這些原因等於說白銀日益缺乏(一件商品當它變得越來越難採集,並且採集一定數量變得日益昂貴的時候,就能夠說它變得稀少了),那個時候肯定產生以下三種結果之一:(1)費用的增長必須從金屬價格成比例的上漲中獲得全部補償;(2)它需要從白銀所徵收的稅額成比例的下降中獲得全部補償;(3)它必須從上述兩項應急措施當中的前一項獲得部分的補償,與此同時又從後一項中獲得部分的補償。第三種結果是很可能發生的。儘管對於黃金的徵稅降低了很多,因為黃金的價格上漲和白銀成比例,所以儘管對於白銀所徵收的稅同樣降低了,白銀的價格仍然可與勞動以及商品成比例地上漲。
但是,這樣連續地降稅,雖然它們不可能全然阻止,肯定會多少放慢歐洲市場上白銀價格的上漲。這樣降稅的結果,是很多從前因為繳納不起舊稅而沒辦法開採的礦山會因而獲得了開採。因此,白銀的上市量肯定總是多少有一些增長,任何一個數量的白銀的價值就要比原先多少降低一些。因為1736年的降稅,歐洲市場之上白銀價值即使不會在今天比這次降稅前還低,但是非常可能要比西班牙政府繼續強征舊稅的時候出現的情況最少低百分之十。

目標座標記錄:
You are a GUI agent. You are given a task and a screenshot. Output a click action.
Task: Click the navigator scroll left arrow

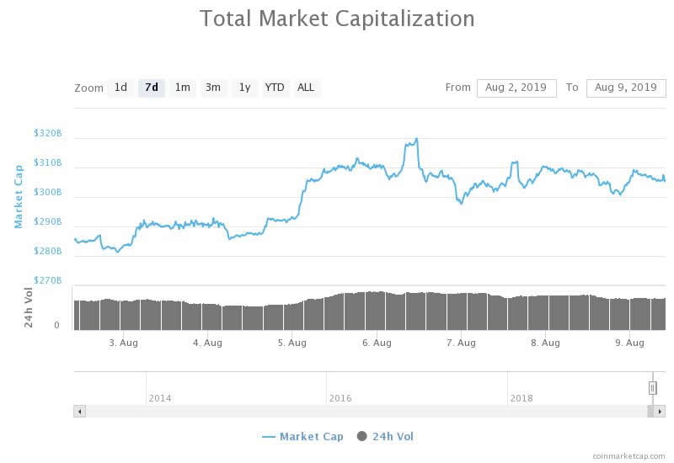pyautogui.click(x=80, y=411)
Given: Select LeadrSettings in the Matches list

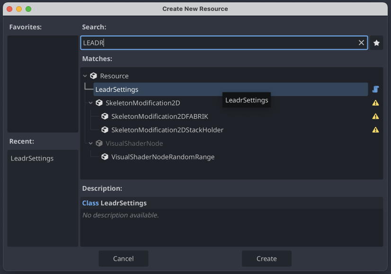Looking at the screenshot, I should tap(116, 89).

- **書面題目 1**:
以下陳述是否符合白銀稅文字?(a) 三種結果當中,第三種被認為很可能發生;(b) 連續降稅能夠完全阻止歐洲市場上白銀價格的上漲;(c) 降稅使一些從前繳不起舊稅的礦山得以開採。每項請答「是」或「否」,並一字不改地引出起決定作用的原文字句。
- **書面題目 2**:
請寫出白銀稅文字在最後一句之後的續篇。
這些記錄在此不起任何作用。

- **練習結果 1**:
(a) 是:「第三種結果是很可能發生的。」
(b) 否:「雖然它們不可能全然阻止,肯定會多少放慢歐洲市場上白銀價格的上漲。」
(c) 是:「這樣降稅的結果,是很多從前因為繳納不起舊稅而沒辦法開採的礦山會因而獲得了開採。」

- **練習結果 2**:
以上提出的事實以及爭辯使我傾向於相信,或者更為恰當地說是揣測,即使有這個降稅,在這個世紀白銀的價值在歐洲開始了小幅度地上漲。由於對這個問題我所能夠形成的最好的意見或許都不值得用相信這兩個字。確實,假如在歐洲市場上有一些上漲,那個上漲迄今為止也肯定是非常小的,小到以至於在上面講述了一切以後,對於許多人來說,或許仍然拿不定主意:銀價到底是否上漲,並且是否發生過相反的現象,即白銀的價值在歐洲市場是否繼續下跌。
但是,需要注意,無論所設想的每年金銀進口量可能是多少,肯定有一段時期,金銀每年的消費量是相當於每年的進口量的。它們的消費量必須和它們總體的增長一起增長,或者消費量增長的比例還大一些。因為總體的增長,它們的價值肯定下降。與此同時,它們使用得多,而愛惜得少,所以它們的消費量的增加要比它們總體的增加更大,所以經過一定的時間後,這些金屬的年消費量肯定會因此變得等於它們的年進口量,前提是進口並不是在一直增加;但是在目前這段時間,情況好像並非如此。
當年消費量已經和年進口量相等的時候,假如年進口量逐漸減少,那麼年消費量可能在某些時候會超過年進口量。這些金屬的數量或許逐漸地並且不被察覺地減少,所以它們的價值逐漸地不被覺察地上漲,直到年進口量重新變得不增不減。這個時候年消費量將逐漸地不被覺察地讓自身適應年進口量所能夠維持的數額。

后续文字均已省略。